------ SOURCE PASSAGE
I became disenchanted in the Profile 5 because the terminals aren't heavy duty, not even gold plated. And although I haven't seen any guts, I'm willing to bet there's nothing much inside (guts of the Profile 4 in ampguts gave me a clue). their only good point is that they are hand assembled in England, and have a "halo effect" on sound quality from the Series III.

I'm now attracted to the DLS A7 because of the meaty guts, better terminals and higher power rating. Plus the fact that it's class AB all the way down to the sub channel. AB is aguably still the best amp class for SQ (aside from Class A, of course). The biggest weight in favor of the DLS A7 is the fact that I've auditioned a couple of systems that run them and I absolutely loved the warm, full-bodied sound.
------------
------ GIVEN DATA
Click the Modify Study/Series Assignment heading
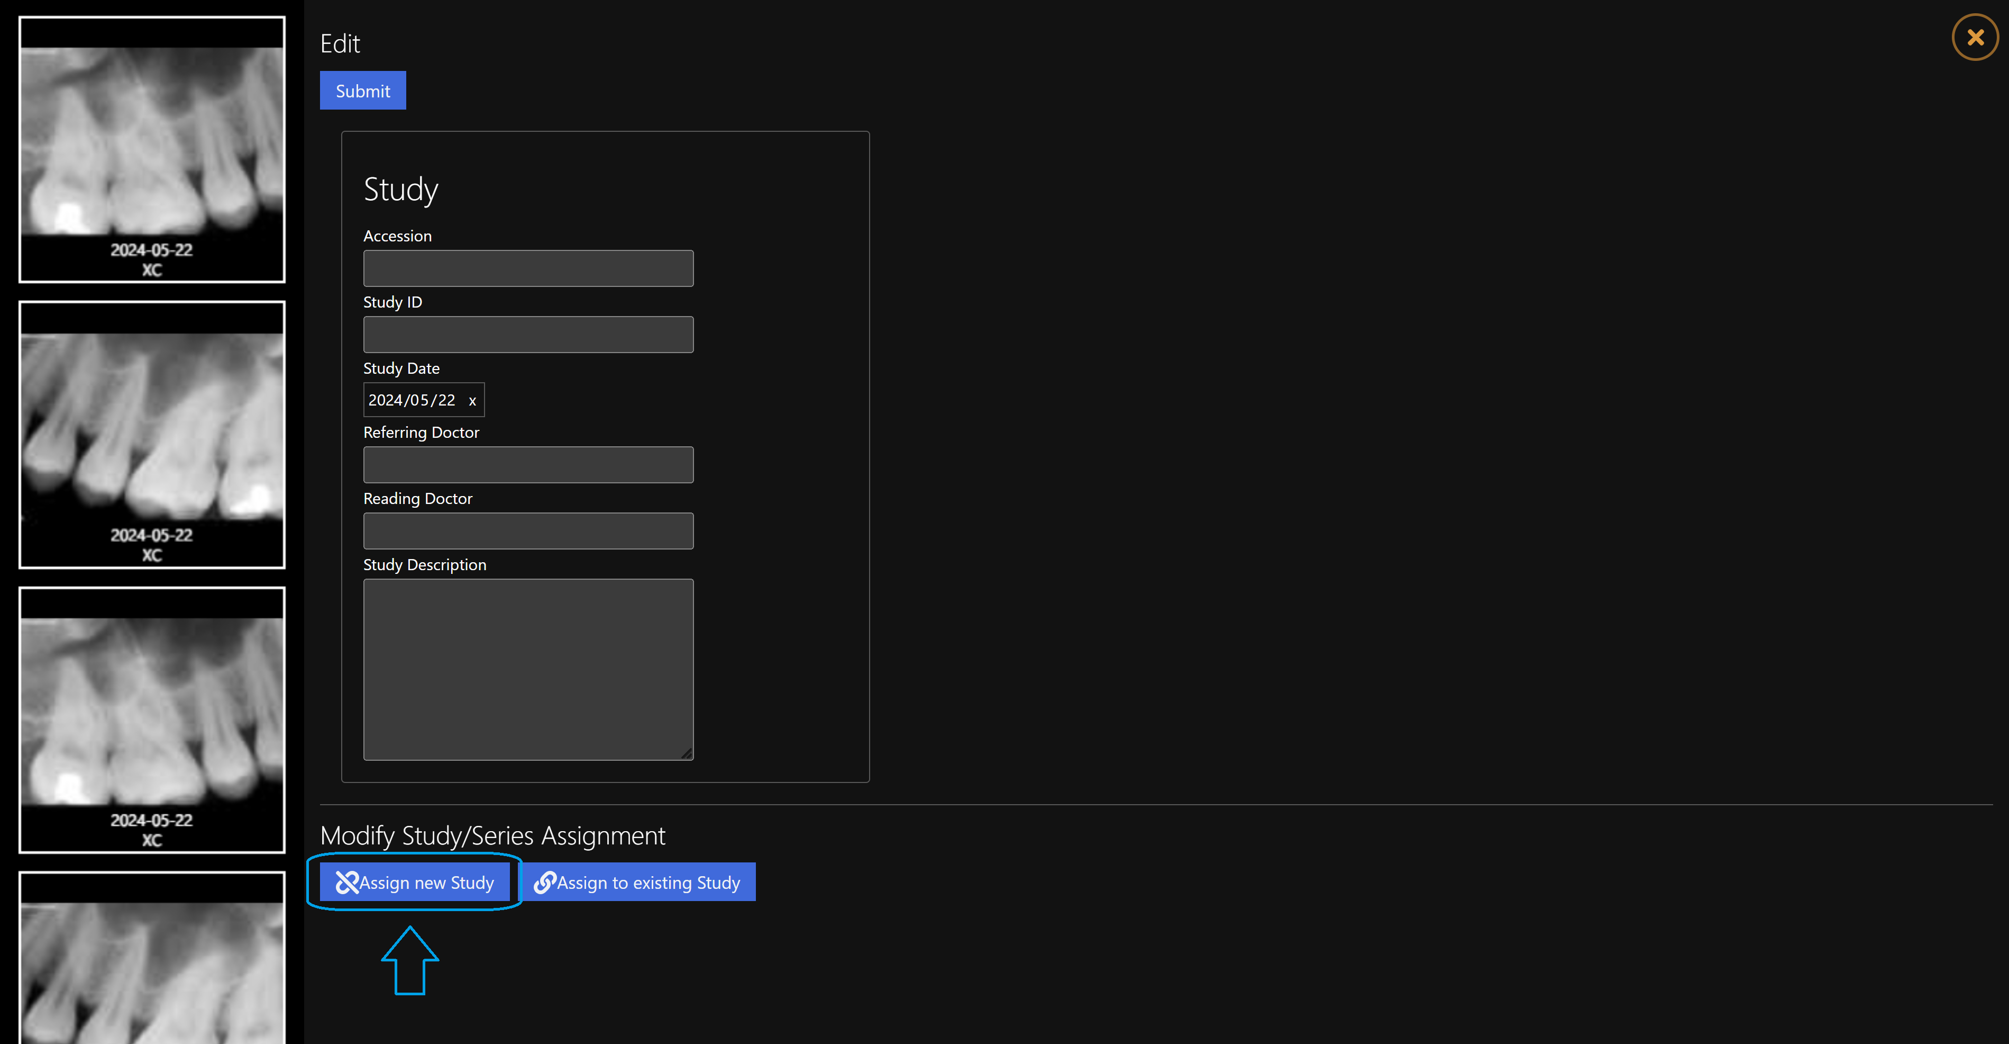The width and height of the screenshot is (2009, 1044). tap(493, 836)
------------
EXERCISE TASKS:
a. According to the forum post about car amplifiers, where are the Profile 5 amps assembled?
b. Update the stretch of the forum post about car amplifiers from "I'm now attracted" through "warm, full-bodied sound.", replacing "meaty" with "beefy".

ANSWERS TO THE PROBLEMS:
a. They are hand assembled in England.

b.
I'm now attracted to the DLS A7 because of the beefy guts, better terminals and higher power rating. Plus the fact that it's class AB all the way down to the sub channel. AB is aguably still the best amp class for SQ (aside from Class A, of course). The biggest weight in favor of the DLS A7 is the fact that I've auditioned a couple of systems that run them and I absolutely loved the warm, full-bodied sound.